As of Jan. 20, 2012, approximately 414,271 cotton EST sequences were available in Genbank ESTs database (http://www.ncbi.nlm.nih.gov/dbEST/). Of them, 329,749 ESTs from the two tetraploid cultivated cotton species, with 297,214 from G. hirsutum and 32,525 from G. barbadense (11,446 publically available in Genbank, 21,079 from our study), were assigned respectively as two distinct data sets for mining all possible InDels loci. In silico (virtual) PCR strategy was used to predict the possible InDel difference among orthologous and/or homoelogous loci between/within G. barbadense and G. hirsutum. In detail, each G. barbadense EST was first randomly cut into several segments about 300 bp for designing nested PCR primer pairs, which ensured the amplified regions to cover the whole EST sequence. Then, the set of primer pairs from G. barbadense EST sequences were run against the G. hirsutum EST sequences dataset based on in silico PCR analysis with a threshold less than 3 mismatch bases. At last, PCR products at given region with different size were used for mining potential InDel difference among orthologous and/or homoelogous loci between/within G. barbadense and G. hirsutum. As a result, InDel size larger than 5 bp was preferentially selected to confirm the reality by the gel electrophoresis combined with sequencing analysis, and homology analysis against previous reported genes associated with secondary wall synthesis of Arabidopsis thaliana trichomes [6165] were performed by querying The Arabidopsis Information Resource (TAIR) database using Blastx alignment program by an E-value cutoff of 1e-5.

Forward and reverse flanking primer pairs based on G. barbadense ESTs were designed using Primer3 [66] by running the software in a batch mode. The primers varied in length from 18 to 20 bp (the optimal length 20 bp), with GC contents varying between 45% and 65% (50% GC content optimal). The lengths for target amplicon varied uniformly from 100 to 250 bp, and melting temperatures ranged from 57°C to 62°C with an optimal temperature of 58°C. All InDel primer pairs were synthesized by GenScript Inc. (Nanjing, China).
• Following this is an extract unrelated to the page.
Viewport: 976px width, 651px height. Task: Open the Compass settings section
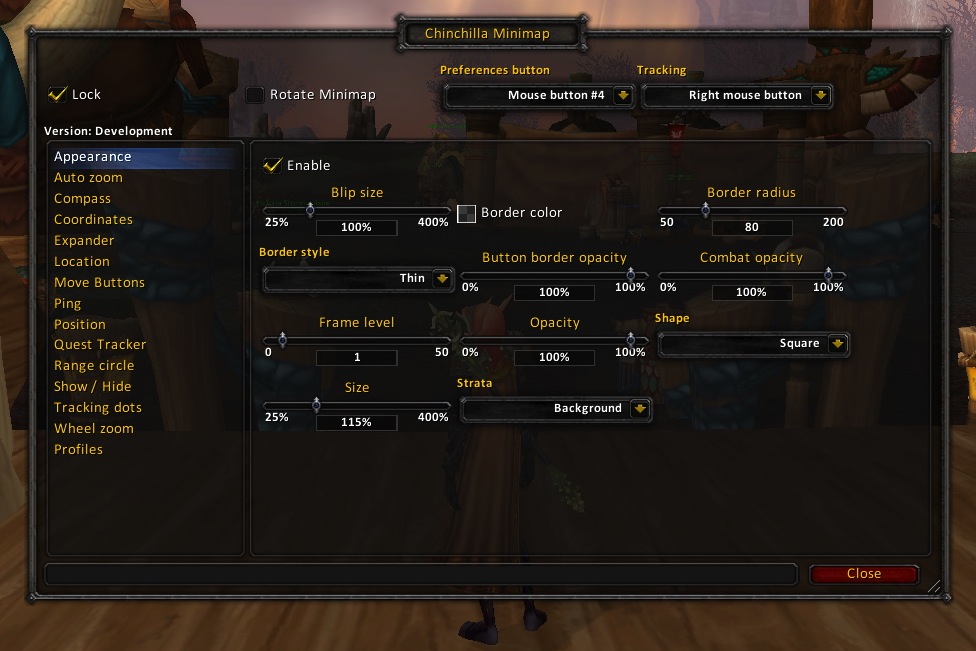(82, 199)
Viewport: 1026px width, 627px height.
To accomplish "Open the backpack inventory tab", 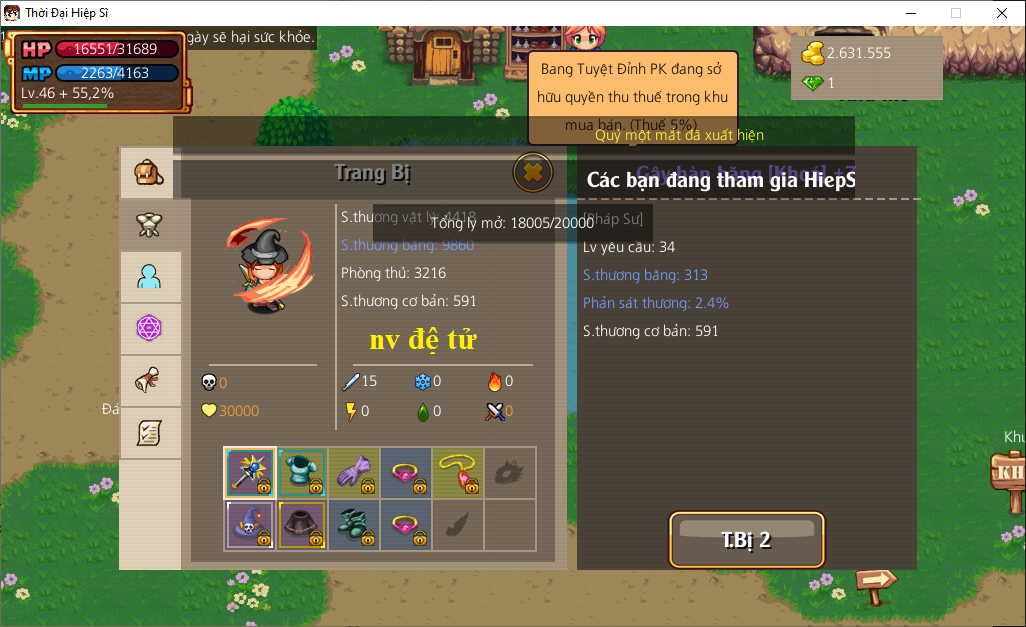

Hai7124 (G. barbadense) and TM-1 (genetic standard line in G. hirsutum) were used as parents for detecting orthologous and/or homoelogous loci polymorphisms between/within G. barbadense and G. hirsutum, with the two diploid progenitors, G. herbaceum and G. raimondii, as controls. The genomic DNA extraction followed that of Paterson et al. [67]. The InDels were amplified by a PTC-225 machine (MJ Research, USA), and gel electrophoresis of the amplicon was performed according to the methods described by Zhang et al. (2000) [68]. After in silico PCR analysis and gel electrophoresis confirmation, the accuracy of InDel loci was further evaluated by selecting at random the amplification products to sequence. For sequencing analysis, standard PCR reactions were performed using High-fidelity ExTaq DNA polymerase (TaKaRa Biotechnology Dalian Co., Ltd., China). The PCR products were cloned into the pMD18-T Vector (TaKaRa) according to the manufacturer’s instructions and sequenced from plasmid DNA templates. At least three positive clones were chosen to sequence. Sequencing was performed by GenScript Inc. (Nanjing, China).